→ GOAL: State how many lines of the listing below contain the string "Policy" with its case matching exactly, and give only that number.

Rows from a dataset:
::::::

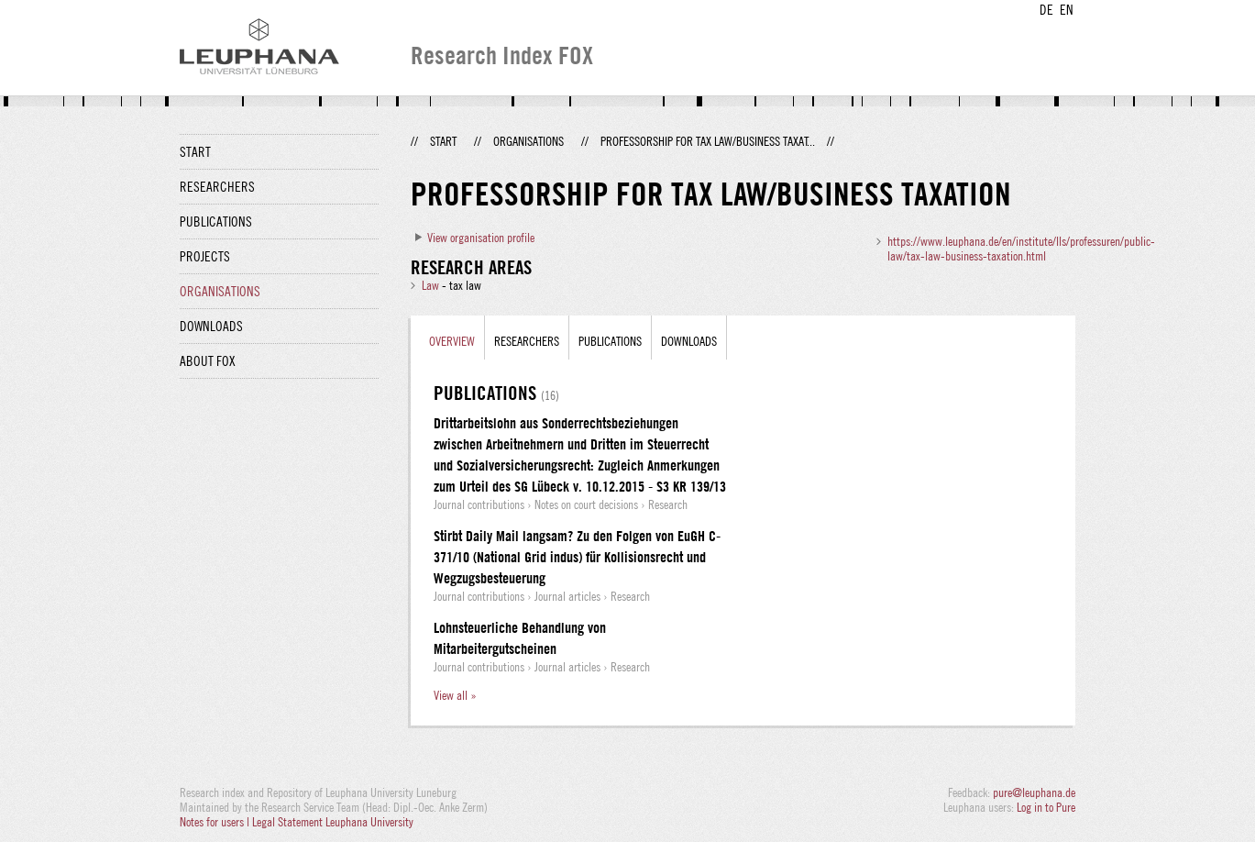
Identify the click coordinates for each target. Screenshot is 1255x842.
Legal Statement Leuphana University (332, 821)
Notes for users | (216, 821)
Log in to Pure (1046, 807)
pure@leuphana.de (1034, 792)
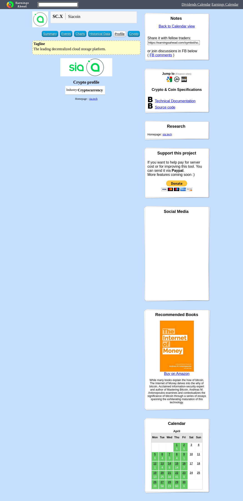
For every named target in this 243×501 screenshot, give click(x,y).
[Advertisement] (86, 133)
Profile (120, 33)
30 (184, 482)
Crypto (133, 33)
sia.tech (93, 98)
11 (198, 454)
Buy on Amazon (176, 374)
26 (154, 482)
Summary (50, 33)
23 (184, 472)
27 (162, 482)
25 (198, 472)
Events (66, 33)
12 (154, 463)
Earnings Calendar (224, 4)
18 (198, 463)
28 (169, 482)
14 (169, 463)
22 (176, 472)
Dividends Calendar (196, 4)
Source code (165, 107)
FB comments (161, 55)
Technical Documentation (175, 101)
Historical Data (100, 33)
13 (162, 463)
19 (154, 472)
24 (191, 472)
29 (176, 482)
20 (162, 472)
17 (191, 463)
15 (176, 463)
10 (191, 454)
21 (169, 472)
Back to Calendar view (177, 26)
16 (184, 463)
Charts (80, 33)
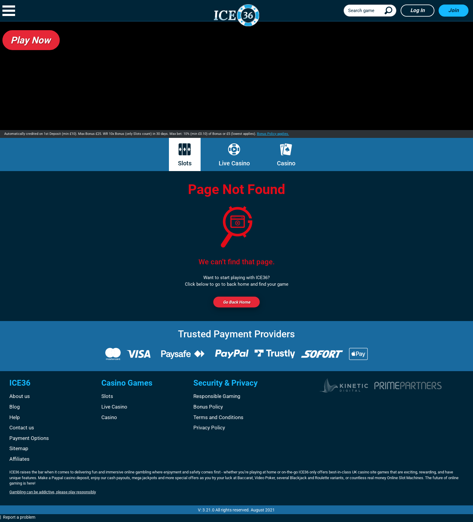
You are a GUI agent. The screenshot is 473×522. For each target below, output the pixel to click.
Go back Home (236, 302)
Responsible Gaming (216, 397)
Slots (185, 155)
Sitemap (18, 450)
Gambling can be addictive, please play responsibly (52, 493)
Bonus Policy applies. (273, 134)
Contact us (21, 429)
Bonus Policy (208, 408)
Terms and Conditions (218, 418)
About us (19, 397)
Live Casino (234, 155)
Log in (417, 10)
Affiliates (19, 460)
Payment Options (29, 439)
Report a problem (19, 518)
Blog (14, 408)
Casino (286, 155)
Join (453, 10)
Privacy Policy (209, 429)
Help (14, 418)
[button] (12, 10)
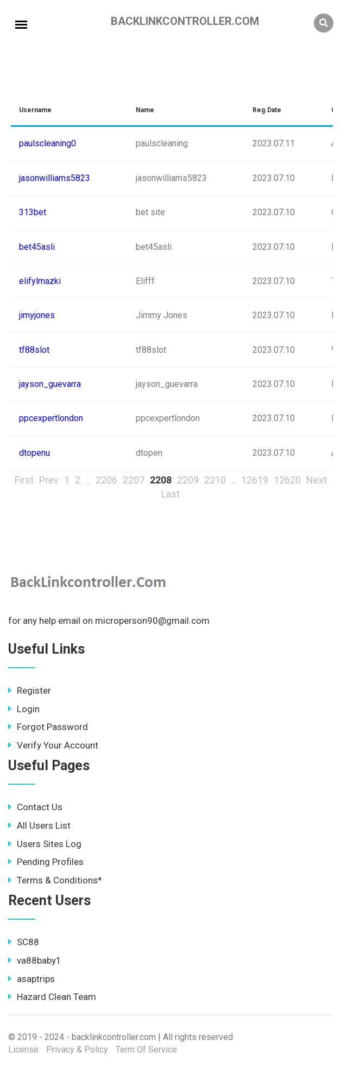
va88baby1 (34, 960)
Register (29, 690)
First (24, 480)
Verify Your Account (53, 745)
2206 (106, 480)
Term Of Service (146, 1049)
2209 (188, 480)
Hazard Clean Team (52, 996)
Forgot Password (48, 726)
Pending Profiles (46, 861)
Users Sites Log (44, 843)
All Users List (39, 825)
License (23, 1049)
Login (24, 708)
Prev (49, 480)
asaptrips (31, 978)
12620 (287, 480)
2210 (215, 480)
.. (88, 480)
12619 (254, 480)
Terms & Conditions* (55, 880)
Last (170, 494)
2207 (133, 480)
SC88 (23, 942)
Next (316, 480)
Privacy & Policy (77, 1049)
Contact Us (35, 807)
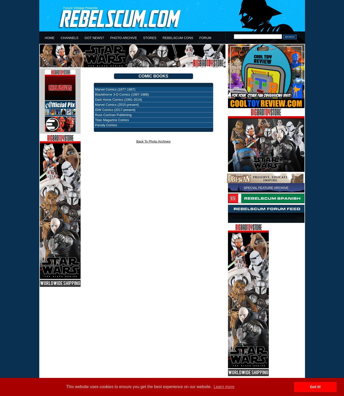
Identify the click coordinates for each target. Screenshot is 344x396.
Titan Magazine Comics (112, 120)
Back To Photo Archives (153, 141)
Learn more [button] (224, 387)
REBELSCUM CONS (178, 38)
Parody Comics (106, 125)
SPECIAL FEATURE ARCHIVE (266, 188)
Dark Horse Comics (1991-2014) (118, 99)
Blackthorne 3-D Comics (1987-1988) (122, 94)
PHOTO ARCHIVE (123, 38)
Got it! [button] (315, 387)
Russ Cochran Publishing (113, 115)
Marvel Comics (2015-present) (117, 105)
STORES (149, 38)
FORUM (205, 38)
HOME (50, 38)
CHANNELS (70, 38)
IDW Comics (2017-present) (115, 110)
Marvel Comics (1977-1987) (115, 89)
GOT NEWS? (94, 38)
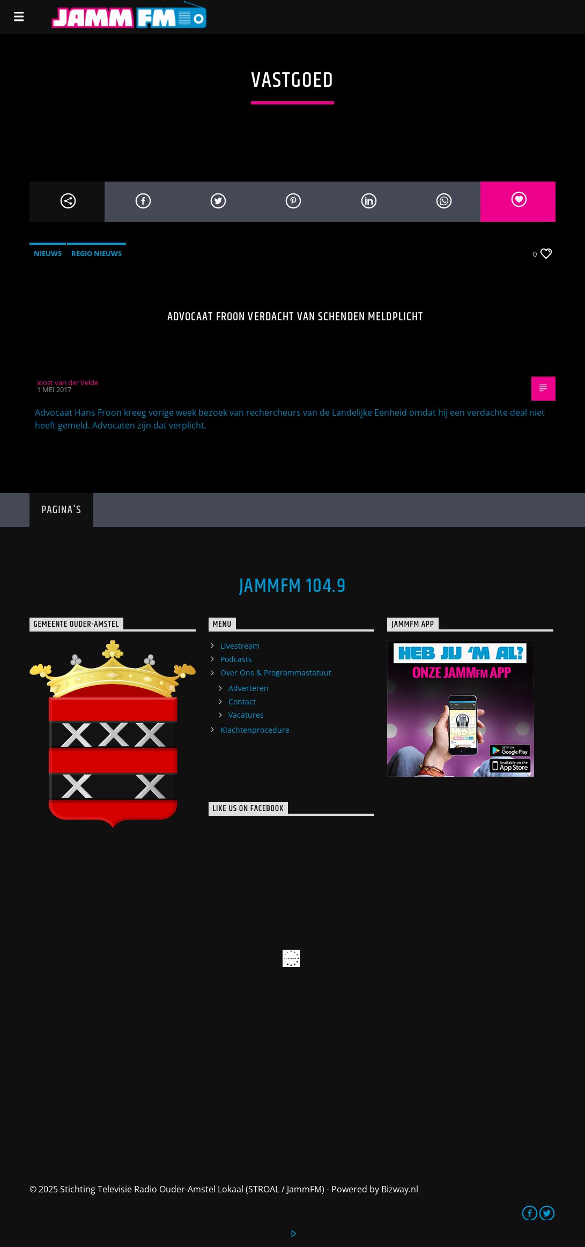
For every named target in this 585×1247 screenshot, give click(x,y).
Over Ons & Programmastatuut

::::::

→ TASK RESULT: 4